Между прочим, эволюционные идеи отражаются в массовом сознании самым причудливым образом. Все изучали в школе дарвиновскую теорию естественного отбора и читали кое-что о мутациях, однако представление об этих вещах у большинства людей (даже обезображенных высшим образованием) нередко самое что ни на есть пещерное. Мутации воспринимаются как нечто из ряда вон выходящее, а об отборе, который, напротив, изменчивость ограничивает, и вовсе, как правило, забывают. Накрепко усвоив расхожее мнение, что мутации являются материалом для эволюции и, следовательно, чем их больше, тем быстрее она идет, авторы популярных брошюр ничтоже сумняшеся пишут что-нибудь вроде: «Одна из популяций этих древних обезьян обитала в районе естественных выходов урановых руд, что, видимо, и послужило причиной их быстрой эволюции». Жуткая каша в головах! Авторы, похоже, незнакомы с трудами выдающегося отечественного генетика Сергея Сергеевича Четверикова (1880–1959), не читали его классическую работу «О некоторых моментах эволюционного процесса с точки зрения генетики», опубликованную еще в 1926 году. Он показал, что природные популяции несут в себе огромный запас ранее произошедших мутаций, буквально впитывают их, «как губка впитывает воду», а значит, исходный материал у эволюции всегда в избытке. Работа Четверикова была теоретической. Другой наш выдающийся генетик (герой повести «Зубр» Даниила Гранина) — Николай Владимирович Тимофеев-Ресовский (1900–1981) экспериментально подтвердил справедливость ее положений, доказав исключительную насыщенность природных популяций дрозофил мутациями.
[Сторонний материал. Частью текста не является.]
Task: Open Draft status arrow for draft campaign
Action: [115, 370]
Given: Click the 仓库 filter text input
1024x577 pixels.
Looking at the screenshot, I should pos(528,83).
Так что отбору всегда есть с чем работать, даже если никаких урановых руд поблизости не наблюдается.

Представления очень многих людей о естественном отборе до сих пор грешат самым вульгарным ламаркизмом, хотя, казалось бы, современная биология давным-давно отправила построения Ламарка в архив. Спросите человека на улице, какой щенок скорее выучится трюкам на манеже — несчастная дворняга или счастливчик из династии цирковых псов? Наверняка вам ответят: конечно, цирковой — ведь все его предки работали на манеже; разве могли не закрепиться в генах столь важные признаки? А ведь человек учил в школе, что приобретенные признаки не наследуются, что А. Вейсман еще в начале прошлого века на протяжении нескольких поколений рубил крысам хвосты, но так и не добился появления на свет бесхвостого потомства. Между прочим, когда журналисты пишут о генетических мутациях на общенациональном уровне (например, по поводу лености российского мужика), они оперируют в точности таким же малым джентльменским набором поверхностно понятого эволюционизма.
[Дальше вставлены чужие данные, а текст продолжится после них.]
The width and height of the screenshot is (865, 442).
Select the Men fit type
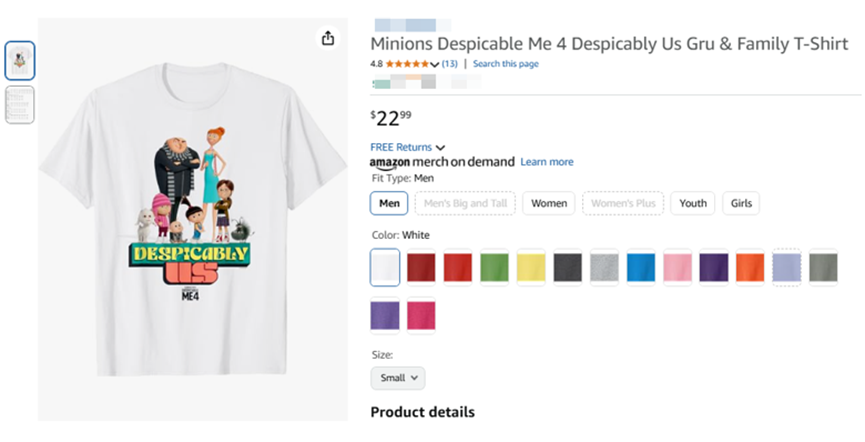pyautogui.click(x=389, y=203)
Итак, с псевдонаучными построениями все более или менее ясно. К сожалению, невозможно обойти вниманием и старую как мир идею о божественном происхождении жизни вообще и человека в особенности, которая переживает в наши дни, как ни странно, своеобразный ренессанс. Точка зрения, согласно которой весь тварный мир вынырнул из небытия по воле всемогущего творца, получила в науке название креационизм (от лат. creatio — «созидание»). Откровенно говоря, полемизировать с положениями креационистов как-то не хочется, ибо за последние двести лет отцы церкви не удосужились представить на суд почтеннейшей публики ни единого свежего аргумента и с упорством, достойным лучшего применения, продолжают апеллировать к авторитету Священного Писания. По большому счету тут и обсуждать нечего, поскольку ultima ratio (последним доводом) всех без исключения теологов является фундаментальный тезис о том, что акт божественного творения есть непознаваемое слабым человеческим разумом чудо и в таком качестве рациональному анализу не подлежит. Я бы и не стал попусту сотрясать воздух, если бы не победное шествие православного фундаментализма, ставшее особенно заметным в последнее десятилетие.